Extracted data:
※

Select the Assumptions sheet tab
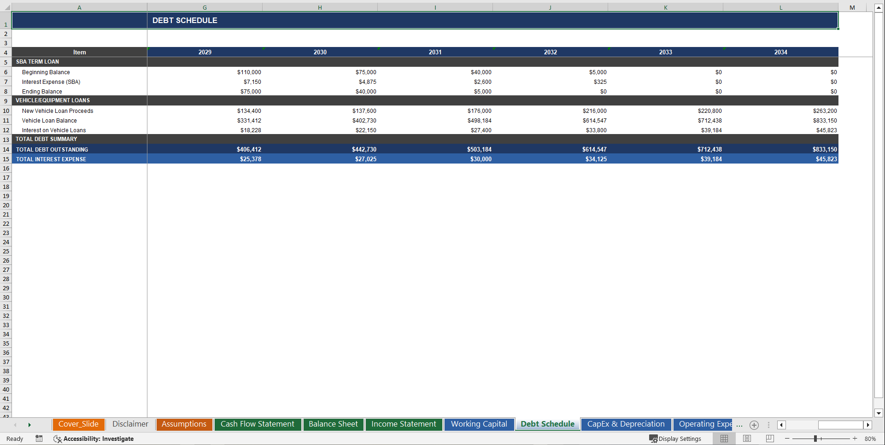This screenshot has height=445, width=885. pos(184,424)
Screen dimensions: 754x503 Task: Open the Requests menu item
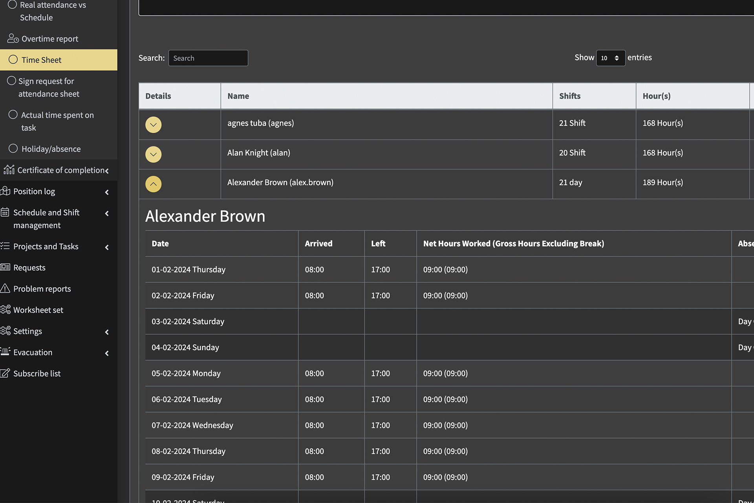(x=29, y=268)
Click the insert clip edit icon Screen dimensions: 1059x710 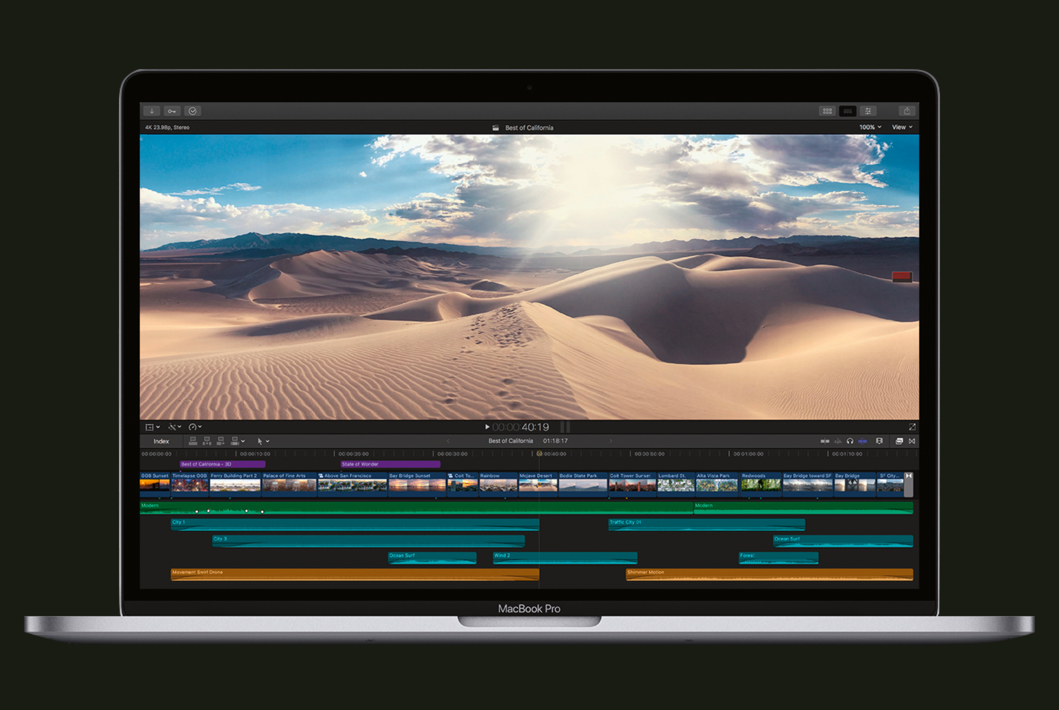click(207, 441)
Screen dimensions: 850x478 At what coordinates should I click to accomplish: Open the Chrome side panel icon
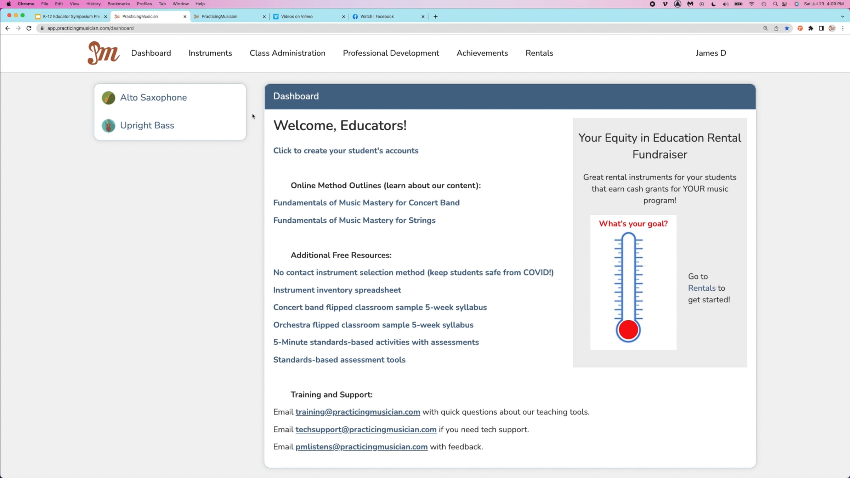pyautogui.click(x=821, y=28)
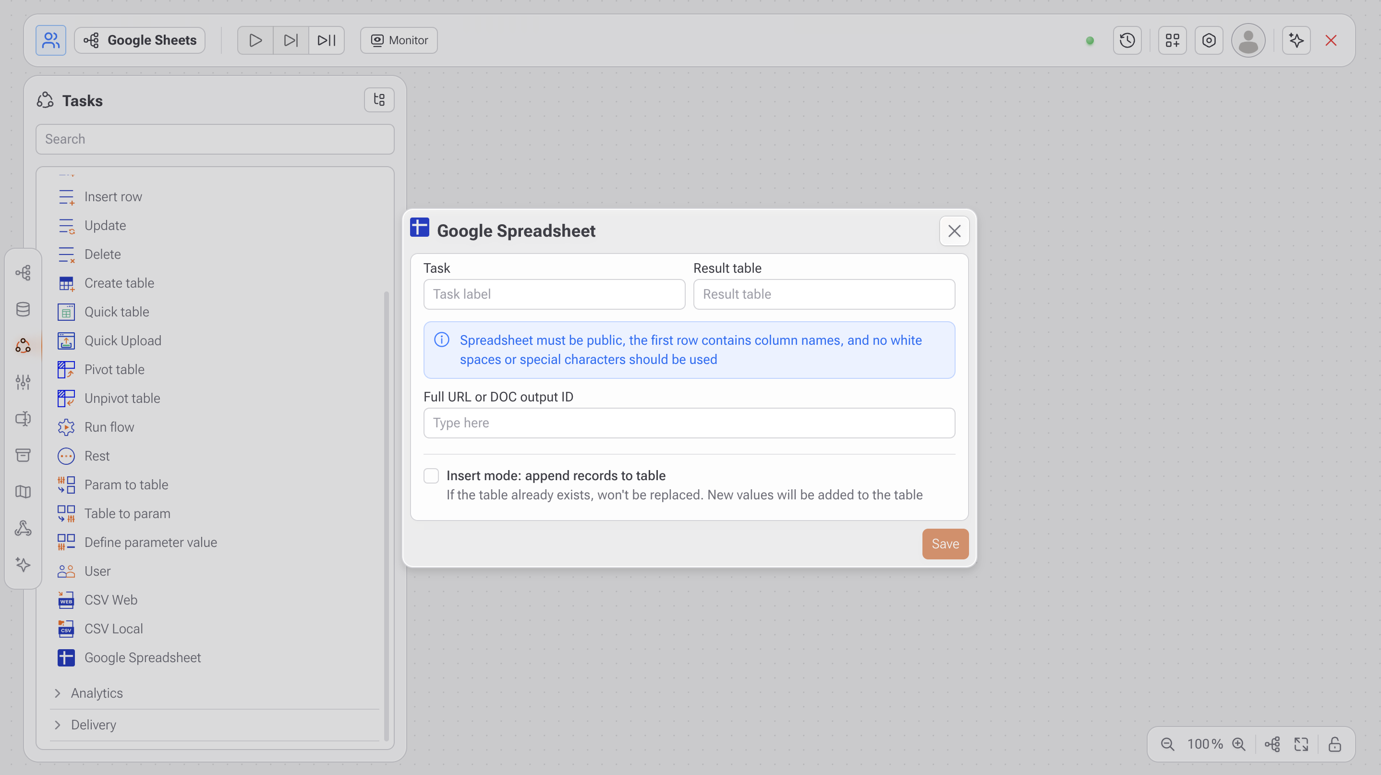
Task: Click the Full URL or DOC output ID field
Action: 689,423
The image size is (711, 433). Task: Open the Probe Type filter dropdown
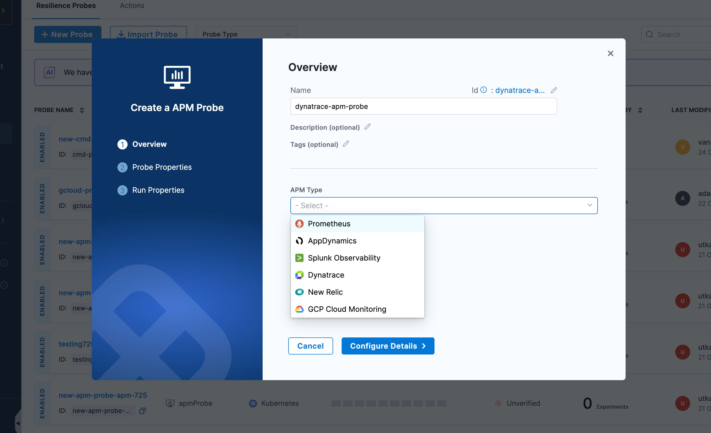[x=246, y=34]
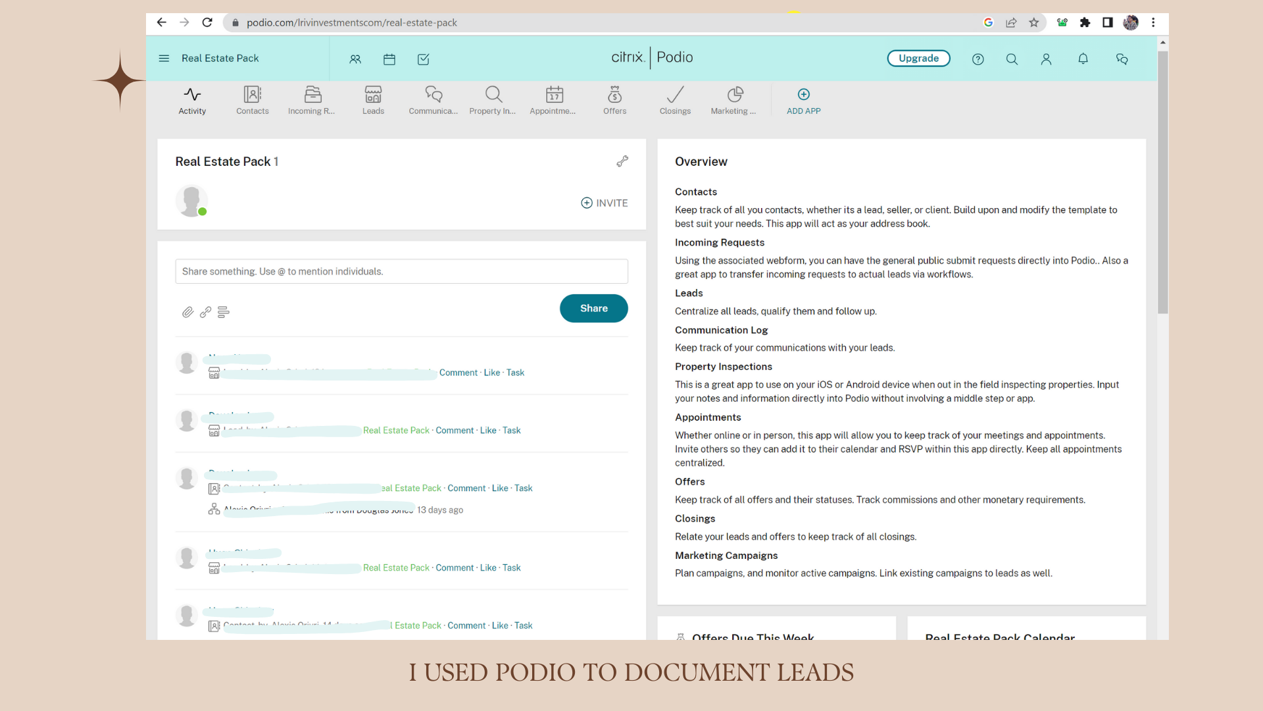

※

What to produce:
All lines from the line with "The image size" through the final line of the listing are to be printed exactly, both ends included; the pictures are not.

Solution to this problem:
The image size is (711, 433). Task: Open the Probe Type filter dropdown
[x=246, y=34]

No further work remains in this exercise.